Ketika perempuan itu bernama siapa saja, bersamanya pula kita ditakdirkan mengisi semesta kehidupan ini. Perempuanlah yang membuat kehidupan menjadi harmoni di dunia lelaki, dan demikian sebaliknya, lelaki tiada lain adalah pembawa harmoni pula bagi dunia perempuan. Dan sejatinya, tiada maksud apapun dari kehidupan yang diciptakan Tuhan ini kecuali untuk satu tujuan: harmoni!
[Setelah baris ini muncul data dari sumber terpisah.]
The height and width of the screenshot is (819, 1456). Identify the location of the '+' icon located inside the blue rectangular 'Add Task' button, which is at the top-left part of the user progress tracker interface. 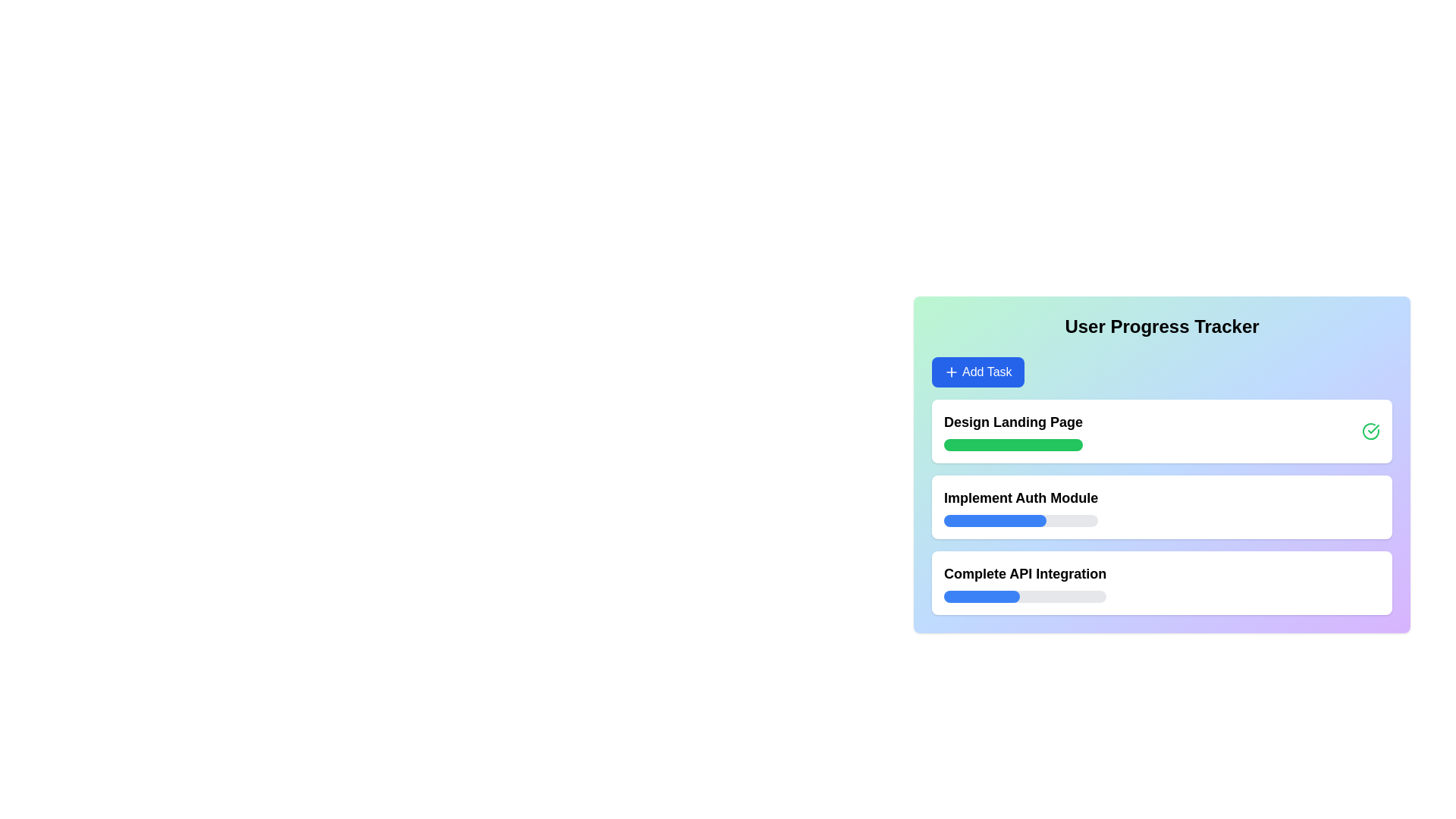
(950, 372).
Sayangnya, kita semua acapkali mengabaikan harmoni. Kita, terutama laki-laki, lebih berkarib kepada ego gender dan berikukuh pada argumen kodrati. Perempuan yang sejatinya selalu bersama-sama dengan kita membentuk harmoni kehidupan, senantiasa lebih ditempatkan pada posisi sebagai “yang kedua” atau posisi “yang setelah”. Bahwa, ego selalu membuat laki-laki menempatkan dirinya sebagai “yang serba”, yakni serba bisa dan serba mampu, serta serba menguasai!
Ironisnya, mungkin karena ego gender laki-laki ini sudah lestari begitu lama bahkan sepanjang usia kehidupan itu sendiri, perempuan pun seolah dengan alamiah ber-“tahu diri” untuk menempatkan dirinya sebagai “yang setelah” itu. Dan kita kemudian dengan sederhana mendefinisikan, bahwa sudah kodratnyalah perempuan harus berada di dapur dan di halaman rumah, sementara lelaki turun ke jalan dan dengan merdeka boleh memasuki setiap bagian kehidupan, dari tempat yang paling benderang hingga lorong-lorong paling gelap dan culas di dunia ini.
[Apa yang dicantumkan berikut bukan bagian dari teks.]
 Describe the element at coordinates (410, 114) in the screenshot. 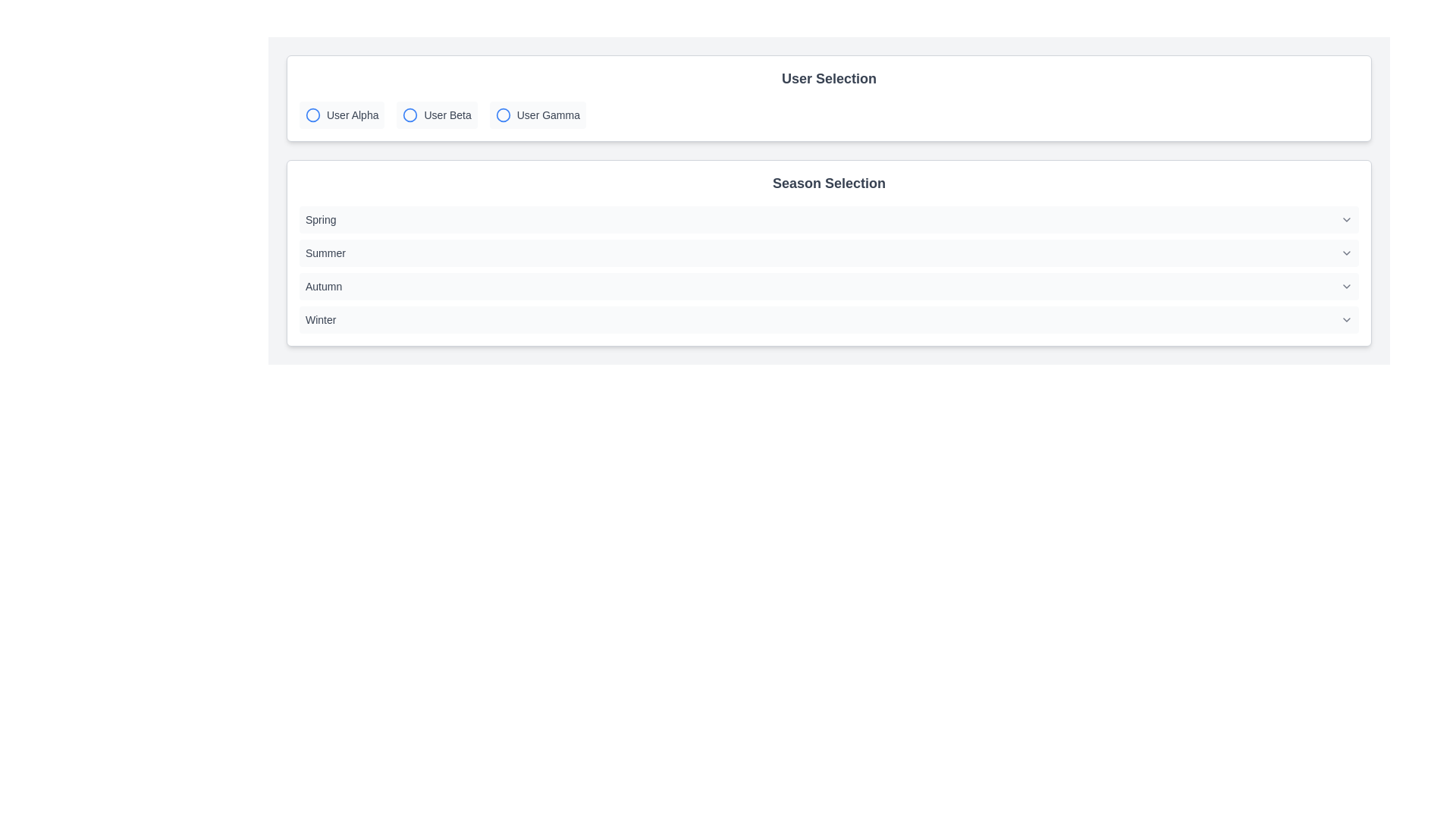

I see `the second radio button` at that location.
Karena terpaksa untuk mengambil sikap tahu diri inilah, perempuan justru kian ditinggalkan. Dunia yang kemudian secara de facto dikuasai dan diatur kaum lelaki, menciptakan garis pemisah atas perempuan dan keperempuanan. Bahkan sepanjang pengalaman kita hingga hari ini, laki-laki pun memproyeksikan Tuhan seakan-akan menjadi diskriminatif. Bahwa wahyu Tuhan konon hanya diturunkan kepada lelaki. Tuhan belum pernah memilih perempuan untuk menjadi nabi.
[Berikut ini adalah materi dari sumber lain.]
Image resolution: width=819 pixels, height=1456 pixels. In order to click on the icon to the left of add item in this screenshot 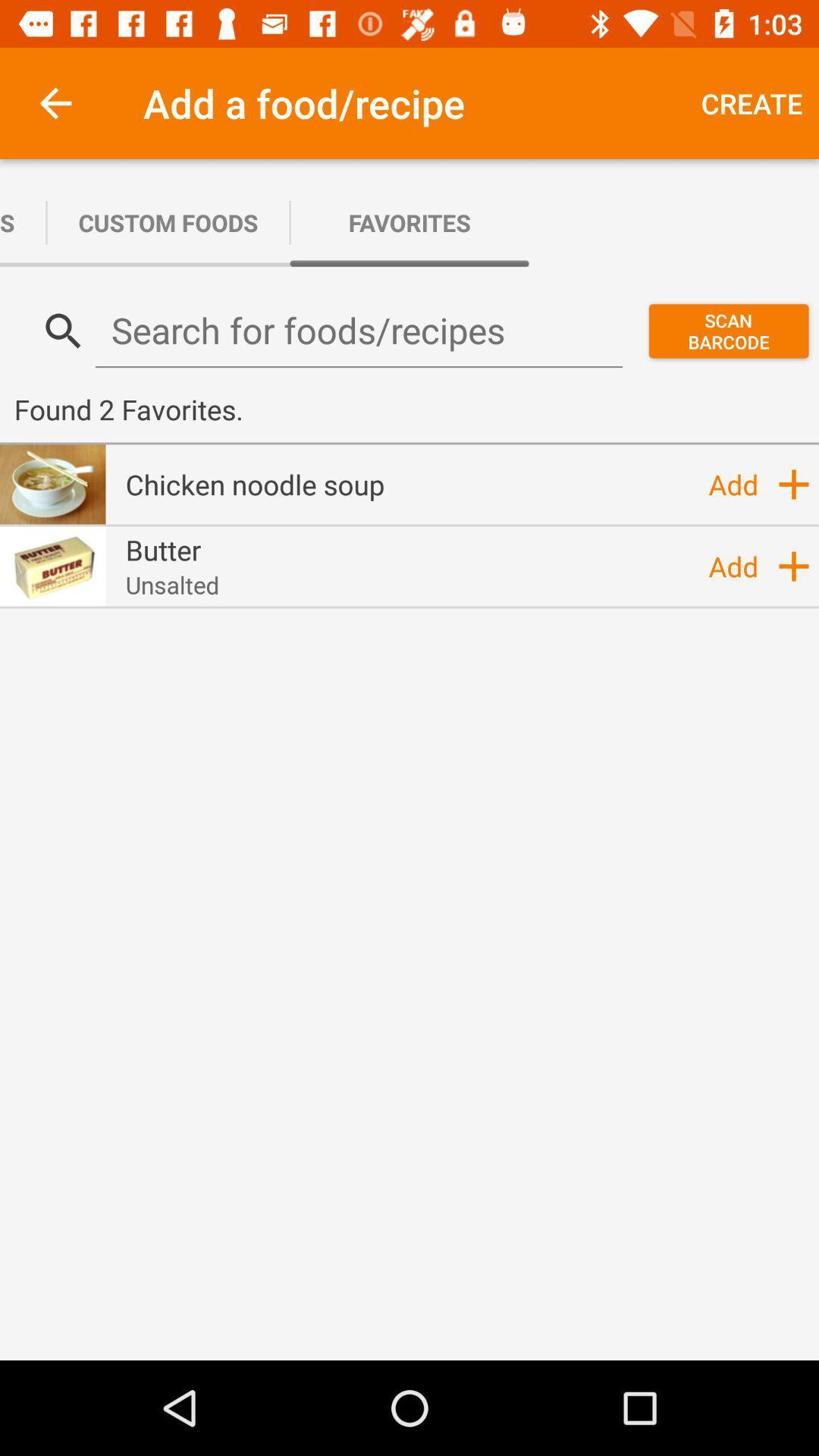, I will do `click(171, 584)`.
Maka di dalam fakta, sadar atau tidak, dunia dan kehidupan yang diatur laki-laki ini selalu munafik atas keberadaan kaum perempuan, karena sejatinya lelaki selalu jerih bersaing dengan mereka. Dan untuk membenarkan agar perempuan memang lebih lemah, lebih bodoh serta lebih tak berbobot dengan laki-laki, kaum lelaki dengan kekuatan dan kekuasaannya membatasi kiprah perempuan. Dalam jangka waktu yang lama sekali, perempuan dikondisikan untuk tidak perlu bahkan tidak boleh ikut bersekolah. Pun ketika jaman sudah berubah dan istilah emansipasi didengung-dengungkan, perempuan masih tidak perlu ikut berpolitik. Perempuan tidak perlu ikut mengambil kebijakan. Perempuan tidak perlu ikut mengambil keputusan. Kalau bisa, perempuan tidak usah ada di mana-mana kecuali di tempat untuk kebutuhan biologis seputar melahirkan anak, menyusui, menyediakan makanan dan merawat laki-laki.
Begitu teganya dunia yang diatur dalam kebijakan laki-laki. Perempuan yang begitu dekat dengan kita, yang membuat harmoni kehidupan, selalu kita tinggalkan dengan perasaan tak bersalah. Perempuan itu…, memang masih termajinalkan hingga hari ini!